There’s been an influx of superhero movies lately, but they’re mostly the same old stories of straight white dudes. Supposedly, Marvel is a pinch interested in making a female superhero movie because they see a hole they can fill, but they aren’t ready to move. Furthermore, this world is in dire need of more superheroes that aren’t white. Can we get a black Batman or Arab Harry Potter?
Enter Qahera, who breaks the mold and then some. Egyptian artist Deena’s veiled female Muslim superhero fights both misogyny and Islamophobia. Qahera deals with current, real-life scenarios such as sexual harassment and the sexist response of Egypt’s police to said harassment.
It’s fun to imagine having super powers and using them to kick a little ass, especially when faced with a corrupt police force or tyrannical regime, but Ciudad Juárez has its own superhero right now, minus actual super powers, one assumes. A woman calling herself Diana the Huntress (excellent name choice, though I prefer her Greek form, Artemis) has been shooting bus drivers in response to women’s frequent sexual abuse at the hands of the drivers. Authorities say she’s getting revenge, but considering the utter lack of police and government response to rampant femicide in Juarez, you might call it justice.
The thing is I don’t think violence really is a part of justice. I don’t actually want to respond to violence with violence. I think the value in a good superhero tale is not in graphic violence but in the symbolism. Buffy didn’t kill humans, only monsters, and those monsters were the physical manifestation of angsty teen emotions. One of the things I loved about Buffy was that it wasn’t just good vs. evil. Buffy was about accepting that there’s no such thing as perfectly packaged categories of good and evil. There are subversive feelings and ideas lurking beneath cheerleader smiles.
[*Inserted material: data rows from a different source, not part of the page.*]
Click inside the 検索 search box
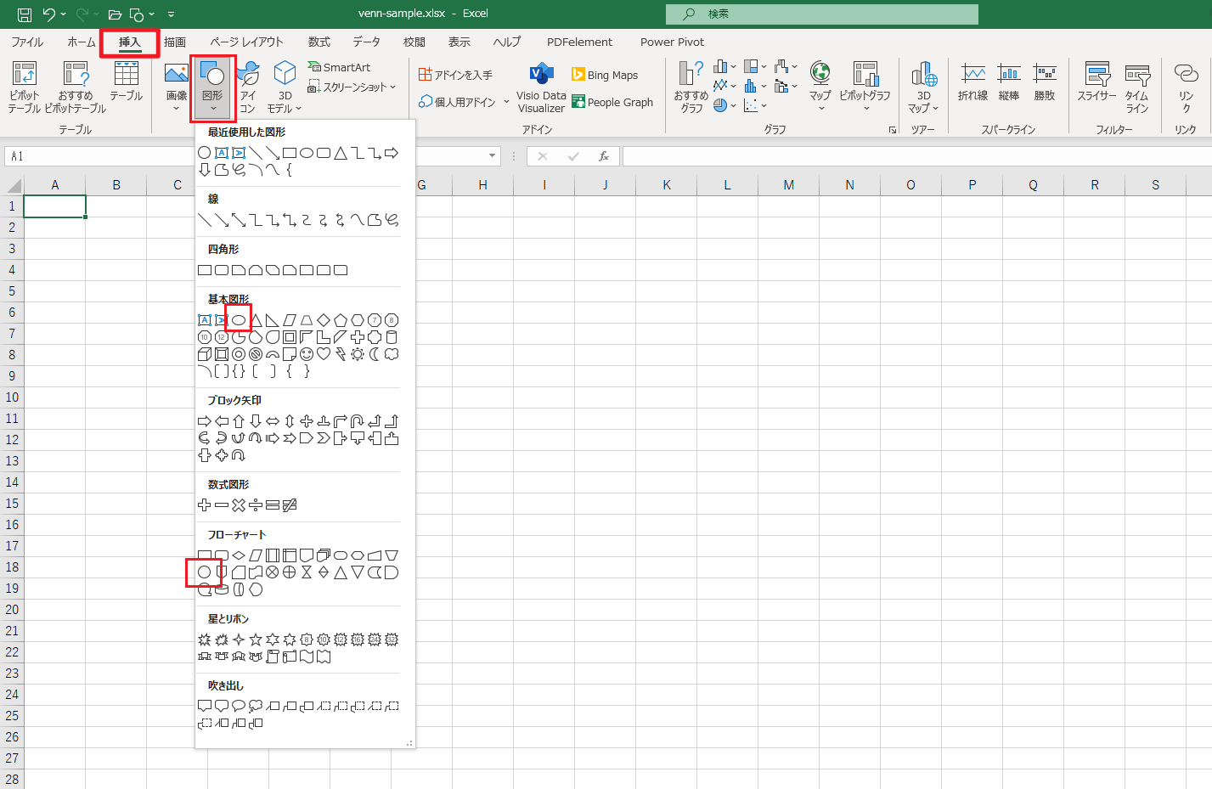Image resolution: width=1212 pixels, height=789 pixels. 821,14
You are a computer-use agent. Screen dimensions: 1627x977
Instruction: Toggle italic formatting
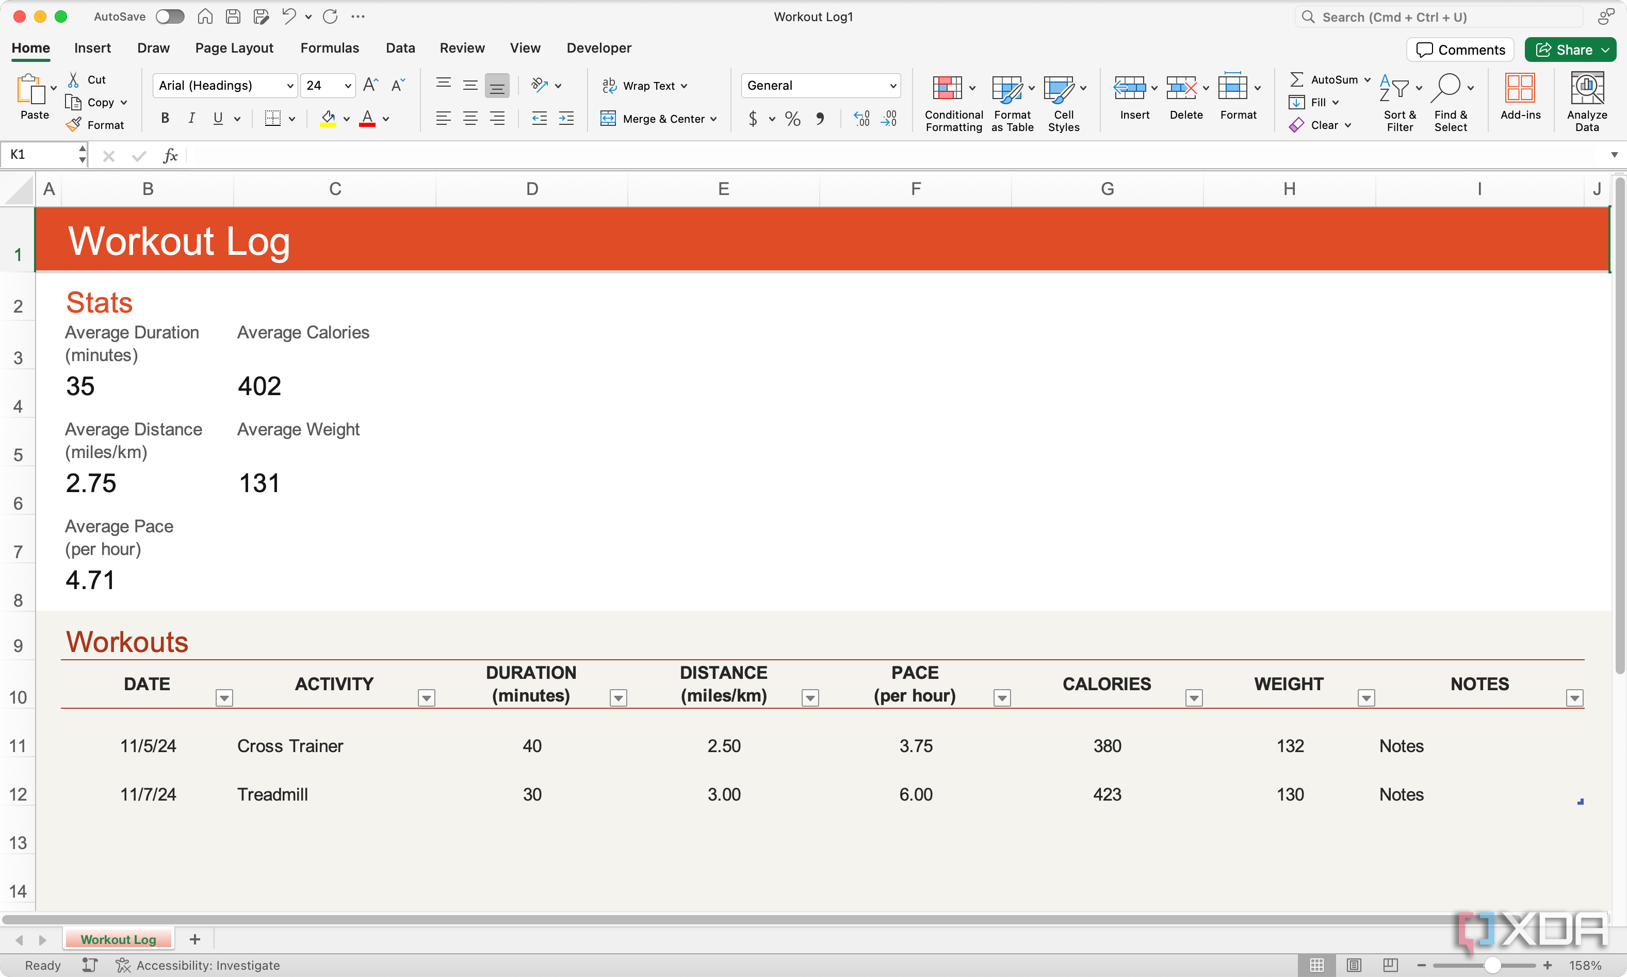[x=191, y=119]
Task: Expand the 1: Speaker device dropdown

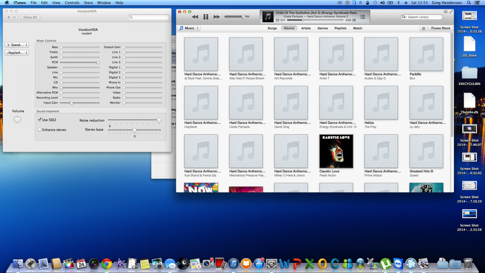Action: pyautogui.click(x=17, y=45)
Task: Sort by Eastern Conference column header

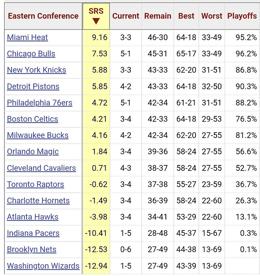Action: [43, 16]
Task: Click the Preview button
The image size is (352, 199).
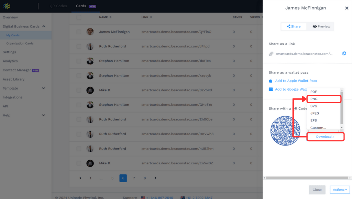Action: click(320, 26)
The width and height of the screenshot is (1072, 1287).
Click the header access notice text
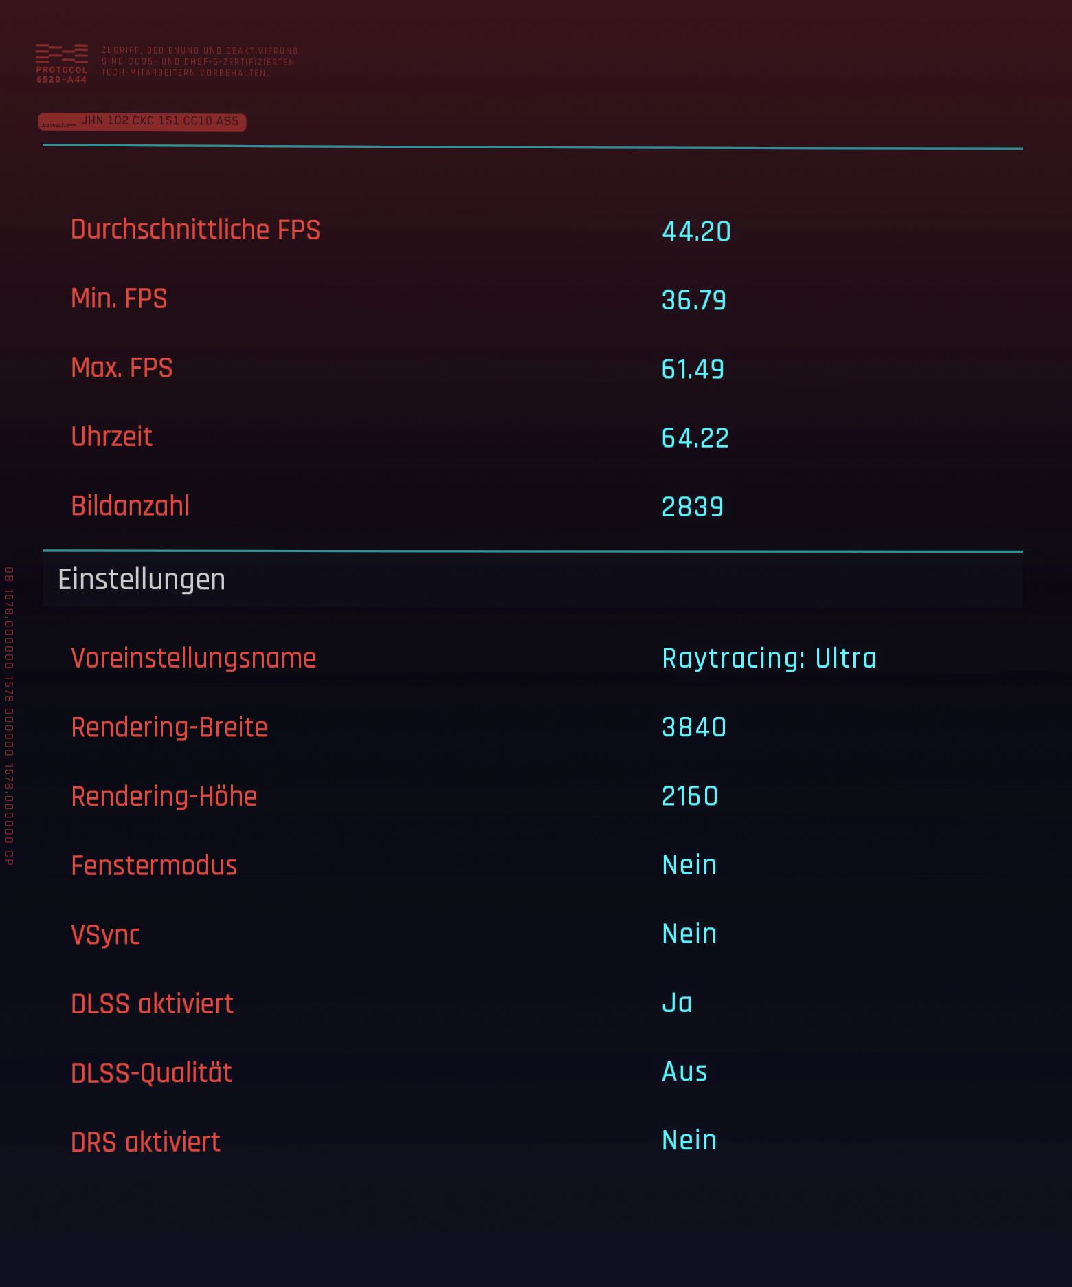(x=200, y=62)
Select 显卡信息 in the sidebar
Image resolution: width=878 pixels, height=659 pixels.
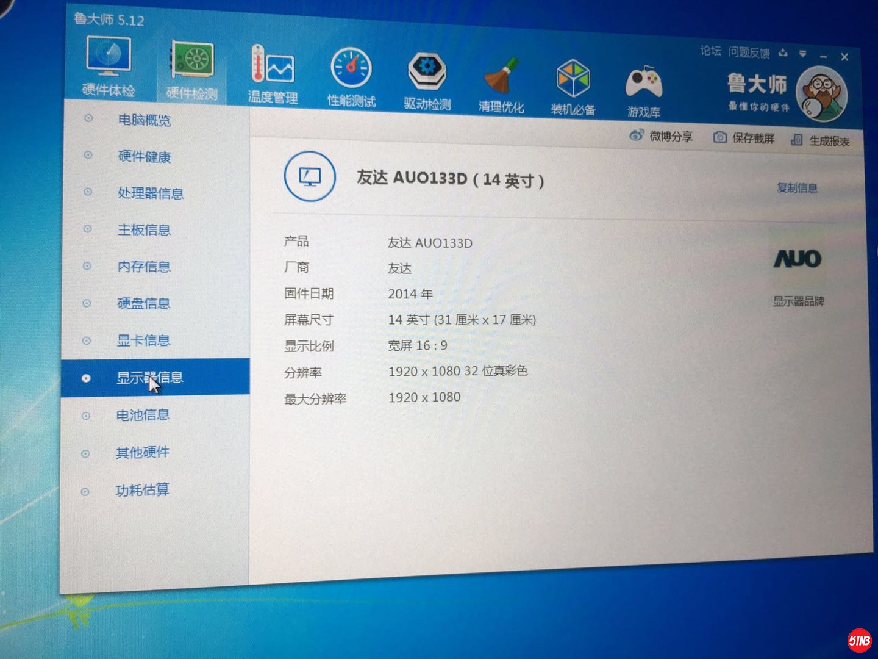tap(144, 340)
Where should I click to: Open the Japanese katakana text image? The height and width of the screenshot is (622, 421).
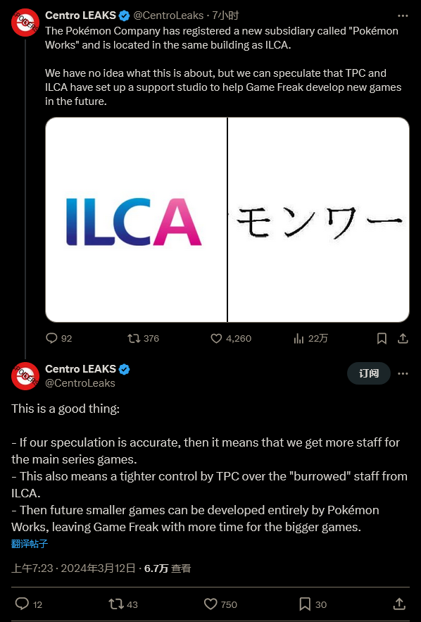tap(319, 220)
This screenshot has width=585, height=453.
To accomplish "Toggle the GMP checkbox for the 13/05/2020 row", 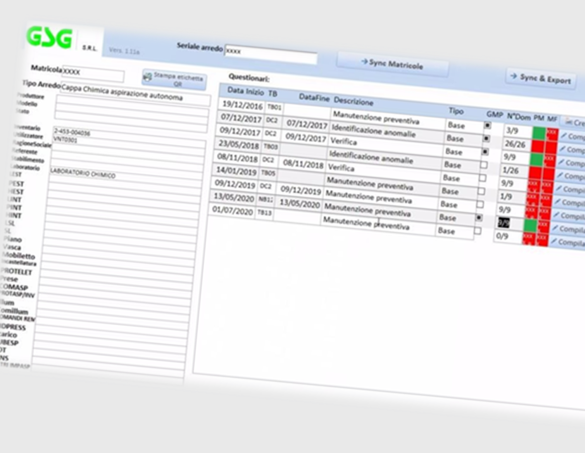I will click(479, 217).
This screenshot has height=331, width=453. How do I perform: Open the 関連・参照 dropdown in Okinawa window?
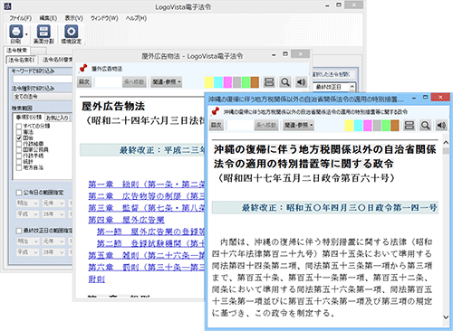(x=298, y=125)
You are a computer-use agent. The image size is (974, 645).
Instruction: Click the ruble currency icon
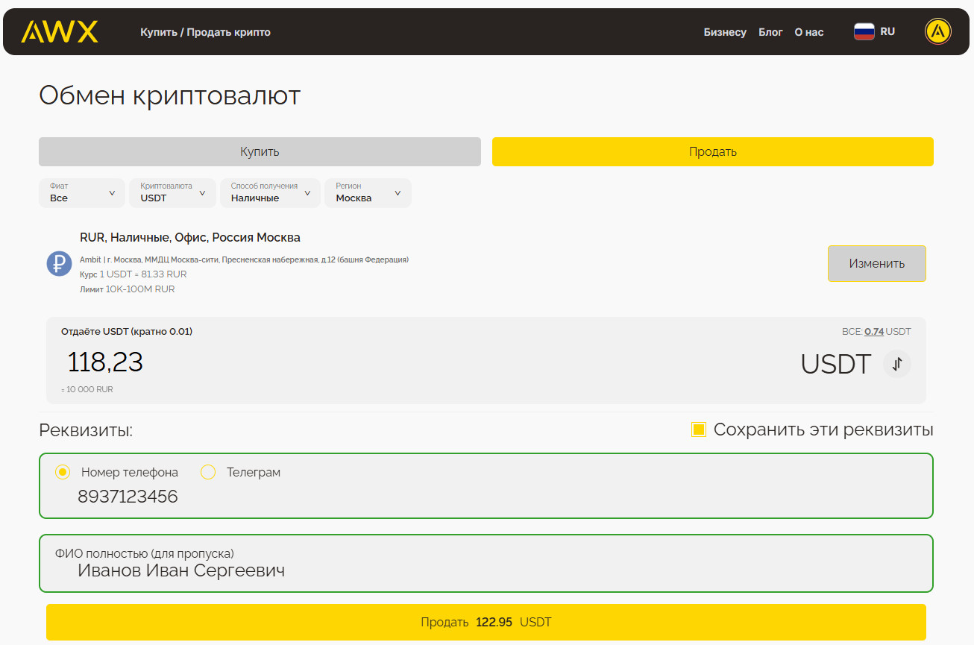tap(60, 263)
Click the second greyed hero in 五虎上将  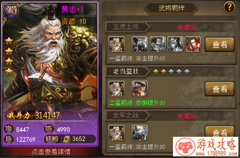pyautogui.click(x=158, y=44)
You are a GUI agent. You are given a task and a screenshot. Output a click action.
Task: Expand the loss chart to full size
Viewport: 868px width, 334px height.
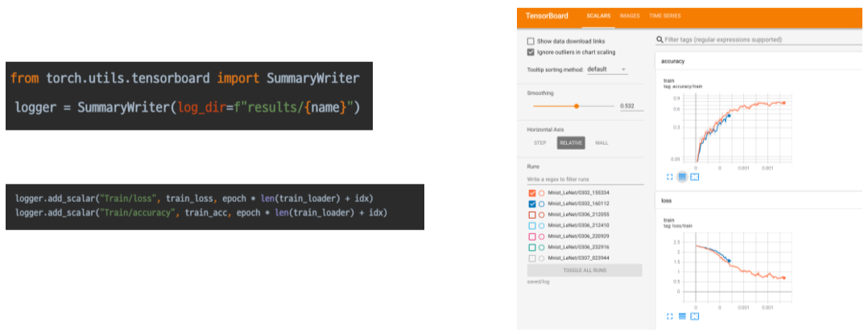(x=670, y=315)
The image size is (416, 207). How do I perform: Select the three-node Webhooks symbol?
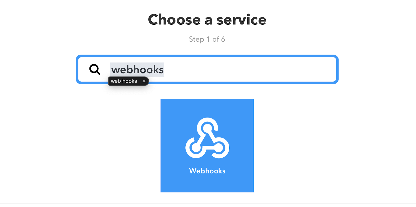click(x=207, y=138)
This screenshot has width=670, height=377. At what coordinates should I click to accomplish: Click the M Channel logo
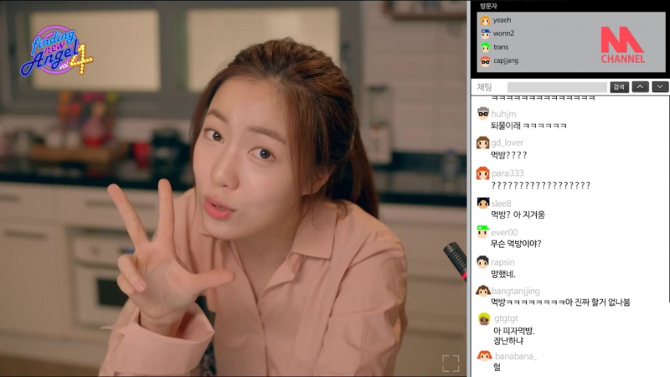pos(622,45)
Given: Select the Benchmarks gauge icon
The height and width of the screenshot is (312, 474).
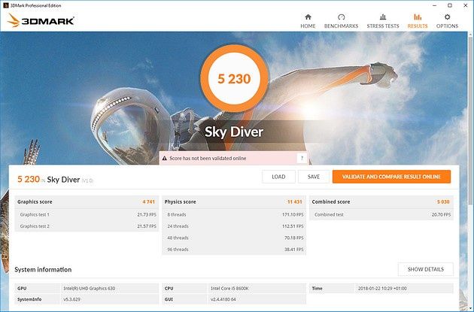Looking at the screenshot, I should tap(341, 17).
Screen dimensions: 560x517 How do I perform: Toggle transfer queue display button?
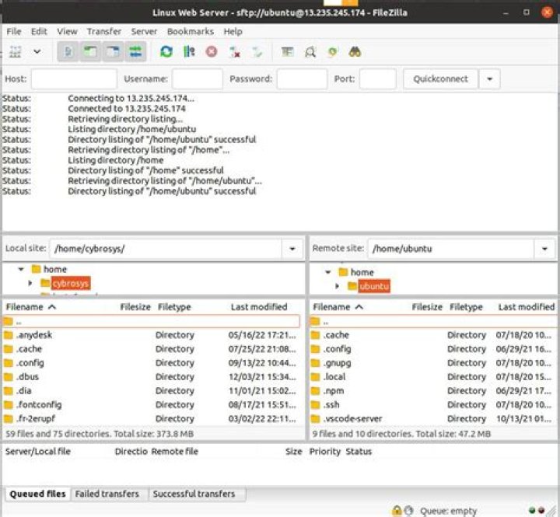click(x=136, y=52)
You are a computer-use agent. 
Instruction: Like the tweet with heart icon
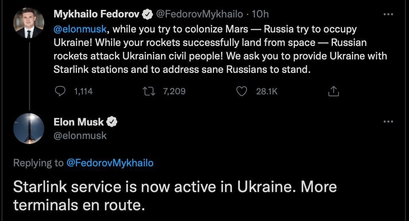click(241, 91)
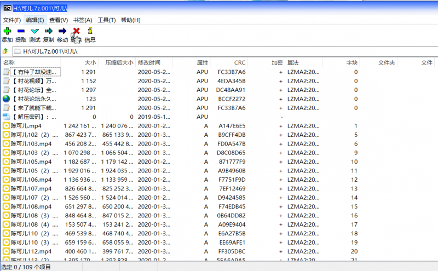Open the 文件(F) menu
This screenshot has width=438, height=271.
tap(11, 20)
Rather tellingly, Juarez officials have put far more effort into catching this single woman who has killed two men (and wears a blond wig, by the way) than into finding the perpetrators of the mass rape and murder of the city’s female citizens. Clearly, serious cultural change–not violence–is what’s needed to end gender-based violence in Mexico, Egypt, or anywhere else. Transforming traditional narratives, especially superhero stories which are part of our collective consciousness (i.e., the mythic hero’s journey), are an important part of this necessary cultural change. Though that may be why Diana the Huntress chose an archetypal hero as her nom de guerre.
What I responded to most in superhero stories from Wonder Woman to Buffy the Vampire Slayer was the image of a curious, bold, strong, and smart girl or woman who could lead people and effect change. That’s why Nancy Drew was a kind of superhero to me. She saw problems in her world and found a way to solve them on her own. Like Nancy, Diana, and Buffy, I was never interested in being a damsel in distress (or fragile princess, a mythologized Diana of another kind), in letting life just happen to me. I wanted to make life happen, and I wanted to solve problems. That’s what the best superheroes do. If our superheroes reflected more diversity, we might be more inclined to see these strengths in people no matter their gender, ethnicity, religion, etc.
Now, if you’ll excuse me, it feels like Athena is about to bust out of my skull, so I must get back to fighting the good fight against the simple cold.